Bradford used to have professional wrestling, greyhound racing, world class speedway, county cricket and occasionally Test Match cricket at Bradford Park Avenue, two professional football clubs and, of course, rugby league at Odsal.

In the past 42 years, all but professional football at Valley Parade and rugby league have passed into folk memory.

Yorkshire no longer play cricket here, and Bradford Dukes, the 1997 Elite speedway champions, were ousted from Odsal pending a ground redevelopment by Tesco that didn’t happen. And in that time, Bradford City (1908) was wound up and Bradford City (1983) was nearly destroyed by the fire disaster of 1985.

Now, unless something drastic is done, rugby league too has a good chance of becoming a subject for the T&A’s Remember When? pages.

Without the Brownlee brothers, Alistair and Jonny, world champion triathlon athletes, poor old Bradford wouldn’t have much to feel positive about on the field of sport.

Bradford City’s two years in the Premier League was followed by ten years in the lower depths including two periods in administration in 2002 and 2004.

### RECORDS PROVIDED

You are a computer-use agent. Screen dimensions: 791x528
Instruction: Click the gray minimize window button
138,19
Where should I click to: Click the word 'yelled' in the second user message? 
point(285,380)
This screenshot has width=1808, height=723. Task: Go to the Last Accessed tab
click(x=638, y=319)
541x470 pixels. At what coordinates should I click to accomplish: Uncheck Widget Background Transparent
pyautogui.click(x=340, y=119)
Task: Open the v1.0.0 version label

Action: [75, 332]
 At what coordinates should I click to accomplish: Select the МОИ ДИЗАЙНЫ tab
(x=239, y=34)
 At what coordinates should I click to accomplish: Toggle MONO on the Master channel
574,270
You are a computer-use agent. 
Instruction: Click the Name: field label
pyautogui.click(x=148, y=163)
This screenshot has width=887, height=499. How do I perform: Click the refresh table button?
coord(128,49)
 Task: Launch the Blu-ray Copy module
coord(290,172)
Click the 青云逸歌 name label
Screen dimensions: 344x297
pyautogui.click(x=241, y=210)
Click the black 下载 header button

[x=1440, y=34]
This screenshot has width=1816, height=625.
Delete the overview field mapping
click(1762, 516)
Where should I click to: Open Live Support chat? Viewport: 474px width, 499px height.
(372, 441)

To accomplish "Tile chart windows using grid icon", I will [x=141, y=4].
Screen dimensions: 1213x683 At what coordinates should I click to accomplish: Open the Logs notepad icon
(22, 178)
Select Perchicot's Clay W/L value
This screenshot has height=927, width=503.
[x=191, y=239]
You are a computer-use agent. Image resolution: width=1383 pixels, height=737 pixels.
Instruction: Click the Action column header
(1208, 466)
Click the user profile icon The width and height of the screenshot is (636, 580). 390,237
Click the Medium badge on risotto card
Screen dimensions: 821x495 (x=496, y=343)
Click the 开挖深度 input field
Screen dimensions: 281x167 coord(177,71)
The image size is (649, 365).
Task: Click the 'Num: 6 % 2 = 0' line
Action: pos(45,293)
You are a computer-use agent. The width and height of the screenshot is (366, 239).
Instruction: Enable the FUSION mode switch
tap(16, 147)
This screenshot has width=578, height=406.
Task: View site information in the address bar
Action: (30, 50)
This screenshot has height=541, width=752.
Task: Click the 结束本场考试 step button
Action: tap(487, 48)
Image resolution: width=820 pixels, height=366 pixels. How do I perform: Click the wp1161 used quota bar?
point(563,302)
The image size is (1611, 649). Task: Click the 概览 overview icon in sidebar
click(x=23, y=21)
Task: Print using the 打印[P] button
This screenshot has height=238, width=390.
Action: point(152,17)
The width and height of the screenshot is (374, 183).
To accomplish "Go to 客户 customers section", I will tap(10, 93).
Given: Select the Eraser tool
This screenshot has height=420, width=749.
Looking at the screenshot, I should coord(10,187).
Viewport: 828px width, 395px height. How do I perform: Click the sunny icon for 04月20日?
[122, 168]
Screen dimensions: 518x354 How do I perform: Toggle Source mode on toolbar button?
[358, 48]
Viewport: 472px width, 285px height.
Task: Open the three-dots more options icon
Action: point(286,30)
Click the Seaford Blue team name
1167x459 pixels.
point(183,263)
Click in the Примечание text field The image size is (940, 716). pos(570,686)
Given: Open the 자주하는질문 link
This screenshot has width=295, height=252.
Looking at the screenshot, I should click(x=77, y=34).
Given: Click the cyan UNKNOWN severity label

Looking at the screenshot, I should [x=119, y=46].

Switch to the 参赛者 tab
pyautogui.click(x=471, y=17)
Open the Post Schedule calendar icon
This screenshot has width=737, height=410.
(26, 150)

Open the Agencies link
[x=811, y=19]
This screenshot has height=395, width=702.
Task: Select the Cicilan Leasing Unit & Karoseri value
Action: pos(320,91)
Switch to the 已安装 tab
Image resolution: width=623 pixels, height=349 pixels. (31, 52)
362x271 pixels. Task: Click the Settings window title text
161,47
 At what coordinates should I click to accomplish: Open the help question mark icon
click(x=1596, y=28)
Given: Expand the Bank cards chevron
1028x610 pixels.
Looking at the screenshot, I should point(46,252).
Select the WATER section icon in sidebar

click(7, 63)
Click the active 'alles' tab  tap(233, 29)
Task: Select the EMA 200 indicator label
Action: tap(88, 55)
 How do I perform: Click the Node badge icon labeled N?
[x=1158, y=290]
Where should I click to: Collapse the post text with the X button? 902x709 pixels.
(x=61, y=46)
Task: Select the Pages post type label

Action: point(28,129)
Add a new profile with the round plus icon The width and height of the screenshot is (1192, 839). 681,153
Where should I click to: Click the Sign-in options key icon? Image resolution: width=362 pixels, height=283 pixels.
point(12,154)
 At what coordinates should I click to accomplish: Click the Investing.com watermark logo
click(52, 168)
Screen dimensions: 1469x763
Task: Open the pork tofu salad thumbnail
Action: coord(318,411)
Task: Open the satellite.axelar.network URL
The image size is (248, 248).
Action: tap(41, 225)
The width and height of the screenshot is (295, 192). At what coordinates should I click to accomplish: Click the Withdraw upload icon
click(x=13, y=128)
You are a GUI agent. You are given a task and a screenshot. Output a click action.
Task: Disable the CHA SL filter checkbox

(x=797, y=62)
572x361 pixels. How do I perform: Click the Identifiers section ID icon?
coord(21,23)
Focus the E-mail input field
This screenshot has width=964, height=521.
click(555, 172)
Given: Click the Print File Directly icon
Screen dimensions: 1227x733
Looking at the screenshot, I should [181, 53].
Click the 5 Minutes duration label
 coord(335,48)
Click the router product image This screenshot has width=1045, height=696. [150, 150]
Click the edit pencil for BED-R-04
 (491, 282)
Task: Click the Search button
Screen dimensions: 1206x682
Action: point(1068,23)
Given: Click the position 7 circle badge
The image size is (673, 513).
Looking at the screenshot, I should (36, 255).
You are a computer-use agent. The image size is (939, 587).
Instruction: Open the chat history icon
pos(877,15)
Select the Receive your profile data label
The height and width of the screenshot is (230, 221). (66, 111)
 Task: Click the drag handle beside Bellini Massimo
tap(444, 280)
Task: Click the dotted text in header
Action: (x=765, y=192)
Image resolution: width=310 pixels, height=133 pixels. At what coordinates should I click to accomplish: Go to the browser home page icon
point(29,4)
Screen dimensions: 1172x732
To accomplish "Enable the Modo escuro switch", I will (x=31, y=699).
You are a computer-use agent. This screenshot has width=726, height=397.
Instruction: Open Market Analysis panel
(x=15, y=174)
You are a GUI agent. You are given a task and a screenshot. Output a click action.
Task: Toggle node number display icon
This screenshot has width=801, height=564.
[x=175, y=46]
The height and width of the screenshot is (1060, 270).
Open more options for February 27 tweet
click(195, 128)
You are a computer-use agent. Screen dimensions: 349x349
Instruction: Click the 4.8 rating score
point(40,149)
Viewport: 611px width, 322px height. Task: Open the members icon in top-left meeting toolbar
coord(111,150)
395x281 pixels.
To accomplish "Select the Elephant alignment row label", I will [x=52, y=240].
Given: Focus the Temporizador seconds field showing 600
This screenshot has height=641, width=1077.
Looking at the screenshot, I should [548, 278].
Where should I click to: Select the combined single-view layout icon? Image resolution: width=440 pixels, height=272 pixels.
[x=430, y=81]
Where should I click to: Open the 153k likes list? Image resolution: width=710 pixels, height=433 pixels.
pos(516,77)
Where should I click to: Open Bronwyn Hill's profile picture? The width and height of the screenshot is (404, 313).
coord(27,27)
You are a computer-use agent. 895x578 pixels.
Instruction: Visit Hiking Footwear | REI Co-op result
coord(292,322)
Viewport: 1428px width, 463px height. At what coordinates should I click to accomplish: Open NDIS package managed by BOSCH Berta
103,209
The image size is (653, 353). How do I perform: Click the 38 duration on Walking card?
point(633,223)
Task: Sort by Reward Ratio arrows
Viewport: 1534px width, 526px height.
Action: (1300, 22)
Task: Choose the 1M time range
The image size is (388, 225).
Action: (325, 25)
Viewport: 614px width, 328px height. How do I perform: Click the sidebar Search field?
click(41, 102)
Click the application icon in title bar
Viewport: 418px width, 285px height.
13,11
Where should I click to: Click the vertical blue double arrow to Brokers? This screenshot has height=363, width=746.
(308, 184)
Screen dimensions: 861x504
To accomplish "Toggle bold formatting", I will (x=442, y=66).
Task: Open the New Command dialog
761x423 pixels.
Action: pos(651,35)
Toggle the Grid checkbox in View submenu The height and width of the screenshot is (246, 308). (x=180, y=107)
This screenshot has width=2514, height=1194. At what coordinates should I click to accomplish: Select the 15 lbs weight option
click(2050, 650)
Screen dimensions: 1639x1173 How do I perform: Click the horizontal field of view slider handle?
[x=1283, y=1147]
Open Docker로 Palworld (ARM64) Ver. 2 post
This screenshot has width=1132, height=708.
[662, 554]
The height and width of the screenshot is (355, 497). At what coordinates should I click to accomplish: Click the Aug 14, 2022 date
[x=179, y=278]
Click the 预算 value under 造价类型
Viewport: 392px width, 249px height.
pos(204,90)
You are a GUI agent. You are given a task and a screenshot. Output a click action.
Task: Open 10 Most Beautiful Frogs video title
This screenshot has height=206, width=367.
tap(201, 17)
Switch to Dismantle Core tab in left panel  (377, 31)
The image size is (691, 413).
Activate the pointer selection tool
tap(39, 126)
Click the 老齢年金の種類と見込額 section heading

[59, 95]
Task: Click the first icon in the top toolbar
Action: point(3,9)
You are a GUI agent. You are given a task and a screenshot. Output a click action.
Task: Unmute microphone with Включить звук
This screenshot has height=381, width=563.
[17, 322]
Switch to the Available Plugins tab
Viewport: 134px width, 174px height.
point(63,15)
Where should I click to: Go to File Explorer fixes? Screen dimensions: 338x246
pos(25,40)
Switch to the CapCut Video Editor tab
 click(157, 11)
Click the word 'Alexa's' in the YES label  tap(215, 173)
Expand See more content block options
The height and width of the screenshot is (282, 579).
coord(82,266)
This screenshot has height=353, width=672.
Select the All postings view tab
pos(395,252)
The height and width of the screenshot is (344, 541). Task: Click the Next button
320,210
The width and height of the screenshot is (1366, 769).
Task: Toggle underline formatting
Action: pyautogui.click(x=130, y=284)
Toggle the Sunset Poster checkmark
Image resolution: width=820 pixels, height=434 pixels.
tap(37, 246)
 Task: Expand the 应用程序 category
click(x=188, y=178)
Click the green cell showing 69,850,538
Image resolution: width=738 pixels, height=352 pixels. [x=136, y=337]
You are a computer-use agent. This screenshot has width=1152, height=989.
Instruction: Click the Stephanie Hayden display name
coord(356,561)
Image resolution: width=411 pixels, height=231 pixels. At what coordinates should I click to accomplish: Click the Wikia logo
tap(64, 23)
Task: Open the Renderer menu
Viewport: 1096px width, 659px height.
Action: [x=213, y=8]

### ACTIVITY
Please transcribe the passage on Bradford sport from "Yorkshire no longer" up to and including "field of sport.". The records have no connection to the passage on Bradford sport.

### THE ANSWER
Yorkshire no longer play cricket here, and Bradford Dukes, the 1997 Elite speedway champions, were ousted from Odsal pending a ground redevelopment by Tesco that didn’t happen. And in that time, Bradford City (1908) was wound up and Bradford City (1983) was nearly destroyed by the fire disaster of 1985.

Now, unless something drastic is done, rugby league too has a good chance of becoming a subject for the T&A’s Remember When? pages.

Without the Brownlee brothers, Alistair and Jonny, world champion triathlon athletes, poor old Bradford wouldn’t have much to feel positive about on the field of sport.